Sex and the Sacred: Gay Identity and Spiritual Growth
Dr. Daniel A. Helminiak covers very familiar ground in Sex and the Sacred: Gay Identity and Spiritual Growth. In fact, the problem with the book is a terrible sense of been there/done that - and the fact most of the book consists of his reprinted magazine articles doesn’t quite help alleviate the sense of deja vu.
Dr. Helminiak’s basic premise is having the LGBT community reclaim a sense of Christian spirituality that has been denied them by the usual meanies (the Vatican, fundamentalist factions and homophobic society in general). This is basically a Christian text - Jewish, Muslim, Hindu and Buddhist traditions are touched upon lightly (a bit too lightly, particularly in regard to Muslim intolerance to gays).

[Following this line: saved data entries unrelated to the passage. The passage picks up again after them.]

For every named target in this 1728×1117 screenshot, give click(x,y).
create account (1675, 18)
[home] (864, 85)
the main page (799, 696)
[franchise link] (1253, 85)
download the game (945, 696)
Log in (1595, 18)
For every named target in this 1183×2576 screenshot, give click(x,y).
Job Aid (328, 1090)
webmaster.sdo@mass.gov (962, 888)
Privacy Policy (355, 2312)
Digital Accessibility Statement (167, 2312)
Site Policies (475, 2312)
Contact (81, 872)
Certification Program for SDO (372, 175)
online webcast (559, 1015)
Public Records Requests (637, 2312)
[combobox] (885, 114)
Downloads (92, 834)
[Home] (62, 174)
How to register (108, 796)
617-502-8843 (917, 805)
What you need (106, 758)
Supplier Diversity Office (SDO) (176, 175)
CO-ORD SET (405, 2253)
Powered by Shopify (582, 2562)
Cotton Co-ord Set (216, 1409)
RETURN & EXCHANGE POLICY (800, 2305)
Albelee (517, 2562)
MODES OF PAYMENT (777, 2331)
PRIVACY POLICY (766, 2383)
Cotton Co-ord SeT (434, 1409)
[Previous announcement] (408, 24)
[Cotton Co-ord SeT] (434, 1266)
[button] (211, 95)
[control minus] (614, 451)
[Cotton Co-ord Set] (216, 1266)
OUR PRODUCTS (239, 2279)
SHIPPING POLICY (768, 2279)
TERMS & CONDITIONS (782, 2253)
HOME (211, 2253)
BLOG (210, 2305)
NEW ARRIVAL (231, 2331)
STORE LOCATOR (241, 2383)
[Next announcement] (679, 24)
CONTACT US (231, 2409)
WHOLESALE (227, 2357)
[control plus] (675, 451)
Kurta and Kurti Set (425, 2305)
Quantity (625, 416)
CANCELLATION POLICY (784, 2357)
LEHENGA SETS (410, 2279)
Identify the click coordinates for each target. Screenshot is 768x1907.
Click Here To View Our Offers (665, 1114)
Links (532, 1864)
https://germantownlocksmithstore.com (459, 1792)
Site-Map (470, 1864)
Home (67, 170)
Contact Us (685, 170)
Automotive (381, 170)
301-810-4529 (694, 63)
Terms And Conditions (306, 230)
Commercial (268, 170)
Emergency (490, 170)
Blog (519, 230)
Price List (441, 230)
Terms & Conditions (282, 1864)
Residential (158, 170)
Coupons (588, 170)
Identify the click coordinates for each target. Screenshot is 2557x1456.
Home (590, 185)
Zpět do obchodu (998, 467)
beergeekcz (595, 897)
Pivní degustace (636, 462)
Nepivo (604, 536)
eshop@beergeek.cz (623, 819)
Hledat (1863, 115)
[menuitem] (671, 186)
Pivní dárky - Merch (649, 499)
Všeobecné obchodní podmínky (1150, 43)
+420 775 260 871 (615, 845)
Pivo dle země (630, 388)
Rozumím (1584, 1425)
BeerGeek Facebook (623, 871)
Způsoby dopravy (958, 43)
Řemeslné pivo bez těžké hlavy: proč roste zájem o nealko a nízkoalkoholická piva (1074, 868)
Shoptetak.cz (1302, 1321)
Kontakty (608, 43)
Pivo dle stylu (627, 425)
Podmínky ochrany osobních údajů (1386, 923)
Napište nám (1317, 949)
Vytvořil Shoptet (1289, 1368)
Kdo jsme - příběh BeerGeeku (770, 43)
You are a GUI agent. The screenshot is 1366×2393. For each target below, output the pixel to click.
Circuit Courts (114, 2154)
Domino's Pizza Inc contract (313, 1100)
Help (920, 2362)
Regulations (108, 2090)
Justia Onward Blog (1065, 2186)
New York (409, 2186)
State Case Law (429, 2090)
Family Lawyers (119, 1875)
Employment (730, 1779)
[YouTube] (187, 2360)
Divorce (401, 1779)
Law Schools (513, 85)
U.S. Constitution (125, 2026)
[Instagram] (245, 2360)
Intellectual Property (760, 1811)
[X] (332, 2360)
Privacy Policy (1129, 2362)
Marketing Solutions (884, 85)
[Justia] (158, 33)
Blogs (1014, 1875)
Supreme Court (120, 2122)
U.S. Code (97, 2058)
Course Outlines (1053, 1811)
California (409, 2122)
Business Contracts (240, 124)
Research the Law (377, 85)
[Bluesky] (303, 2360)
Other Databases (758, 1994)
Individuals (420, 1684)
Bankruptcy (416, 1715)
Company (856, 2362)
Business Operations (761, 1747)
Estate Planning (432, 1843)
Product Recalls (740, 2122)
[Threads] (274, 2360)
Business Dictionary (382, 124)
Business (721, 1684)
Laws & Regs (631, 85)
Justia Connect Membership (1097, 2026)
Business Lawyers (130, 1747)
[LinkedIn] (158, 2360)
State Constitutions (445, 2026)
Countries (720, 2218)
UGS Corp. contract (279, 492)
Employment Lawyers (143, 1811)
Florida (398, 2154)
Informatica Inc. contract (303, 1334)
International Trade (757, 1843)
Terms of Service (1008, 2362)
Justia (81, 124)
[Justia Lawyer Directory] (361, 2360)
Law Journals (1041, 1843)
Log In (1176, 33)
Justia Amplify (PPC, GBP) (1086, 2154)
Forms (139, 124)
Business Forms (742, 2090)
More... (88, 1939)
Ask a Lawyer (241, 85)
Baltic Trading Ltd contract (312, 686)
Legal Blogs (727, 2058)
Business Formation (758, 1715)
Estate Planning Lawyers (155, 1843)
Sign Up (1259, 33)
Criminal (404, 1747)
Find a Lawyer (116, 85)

What emerges is basically a chant of "Yes, you can!" to the LGBT readers who feel there is (pardon the expression) no way in Hell they can be part of a Christian community. Dr. Helminiak offers various interpretations of the Bible (particularly the New Testament) to question the good book’s perceived homophobia. Much of what he presents has been presented elsewhere: the corruption of interpretations, the social circumstances surrounding the authors of the sacred texts, and the machinations of the early Christian leaders in realigning the Bible to fit their political needs.
The book is not badly written, but at the same time it breaks little new ground. Anyone familiar with considerations of Christian history (either in regard to gay traditions or not) will recognize much of what is being presented here. The problem, sadly, is that Sex and the Sacred breaks no new ground. It emerges (more bad puns, sorry) as preaching to the converted - the LGBT community in search of spiritual mooring will appreciate the author’s efforts, but the bigots who are denying them this right won’t care - and won’t be reading this, any way.